- What the task requires
Each line below with the word "label" needs to be copied.

- Exercise inputs
:::::

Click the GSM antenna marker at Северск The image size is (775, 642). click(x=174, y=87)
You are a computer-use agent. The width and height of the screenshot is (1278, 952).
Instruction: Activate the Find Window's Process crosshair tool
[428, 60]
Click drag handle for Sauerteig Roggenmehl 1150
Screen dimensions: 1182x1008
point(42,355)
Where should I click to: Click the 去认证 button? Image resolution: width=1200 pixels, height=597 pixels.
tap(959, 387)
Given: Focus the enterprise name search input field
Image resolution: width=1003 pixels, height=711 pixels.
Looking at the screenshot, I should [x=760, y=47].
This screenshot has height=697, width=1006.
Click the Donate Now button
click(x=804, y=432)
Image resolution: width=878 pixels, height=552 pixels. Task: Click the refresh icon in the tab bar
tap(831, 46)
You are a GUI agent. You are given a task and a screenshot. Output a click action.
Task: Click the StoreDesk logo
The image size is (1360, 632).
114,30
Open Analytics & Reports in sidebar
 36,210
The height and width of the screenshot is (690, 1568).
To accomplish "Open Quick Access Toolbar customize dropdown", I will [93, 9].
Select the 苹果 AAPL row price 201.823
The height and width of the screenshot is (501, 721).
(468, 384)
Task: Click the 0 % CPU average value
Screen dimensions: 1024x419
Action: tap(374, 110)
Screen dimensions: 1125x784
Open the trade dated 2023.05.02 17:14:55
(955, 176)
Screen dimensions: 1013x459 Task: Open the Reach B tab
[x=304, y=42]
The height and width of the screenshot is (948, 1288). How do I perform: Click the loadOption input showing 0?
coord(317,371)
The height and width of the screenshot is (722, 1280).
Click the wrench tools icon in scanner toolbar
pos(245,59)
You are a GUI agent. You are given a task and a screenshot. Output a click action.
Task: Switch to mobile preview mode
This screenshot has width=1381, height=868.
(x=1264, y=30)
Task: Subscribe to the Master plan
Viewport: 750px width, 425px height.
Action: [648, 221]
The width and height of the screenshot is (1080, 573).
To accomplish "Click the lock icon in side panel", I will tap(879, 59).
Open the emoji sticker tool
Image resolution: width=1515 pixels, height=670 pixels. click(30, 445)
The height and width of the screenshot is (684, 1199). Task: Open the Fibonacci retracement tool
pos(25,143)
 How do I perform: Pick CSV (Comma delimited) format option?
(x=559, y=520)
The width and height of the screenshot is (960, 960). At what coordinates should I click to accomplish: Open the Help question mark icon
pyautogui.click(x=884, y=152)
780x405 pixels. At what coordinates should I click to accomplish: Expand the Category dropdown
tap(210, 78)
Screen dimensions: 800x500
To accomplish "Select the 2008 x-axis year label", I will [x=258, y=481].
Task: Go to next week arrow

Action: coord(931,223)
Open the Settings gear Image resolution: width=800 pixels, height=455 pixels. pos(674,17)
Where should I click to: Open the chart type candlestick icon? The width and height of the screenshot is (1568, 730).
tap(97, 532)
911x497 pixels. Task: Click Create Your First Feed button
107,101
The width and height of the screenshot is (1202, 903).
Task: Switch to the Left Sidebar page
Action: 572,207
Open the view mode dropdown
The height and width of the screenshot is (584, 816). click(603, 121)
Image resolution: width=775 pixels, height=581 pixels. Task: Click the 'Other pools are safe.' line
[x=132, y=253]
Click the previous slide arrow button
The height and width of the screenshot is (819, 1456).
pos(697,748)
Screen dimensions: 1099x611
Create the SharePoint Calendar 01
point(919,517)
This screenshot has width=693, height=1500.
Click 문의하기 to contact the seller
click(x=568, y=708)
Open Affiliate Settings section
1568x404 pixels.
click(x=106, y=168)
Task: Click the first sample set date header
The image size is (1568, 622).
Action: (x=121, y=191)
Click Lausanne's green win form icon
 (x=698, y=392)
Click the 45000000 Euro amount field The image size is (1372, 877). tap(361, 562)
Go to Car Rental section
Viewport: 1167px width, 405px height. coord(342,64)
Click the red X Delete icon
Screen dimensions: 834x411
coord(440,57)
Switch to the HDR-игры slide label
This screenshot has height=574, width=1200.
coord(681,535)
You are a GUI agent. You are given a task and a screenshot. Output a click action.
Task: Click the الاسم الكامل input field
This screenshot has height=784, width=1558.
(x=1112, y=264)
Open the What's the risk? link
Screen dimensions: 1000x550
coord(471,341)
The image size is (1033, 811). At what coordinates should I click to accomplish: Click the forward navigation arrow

:::::

- The answer
To accomplish "Select the 2008 x-axis year label", I will [x=258, y=481].
Switch to the HDR-игры slide label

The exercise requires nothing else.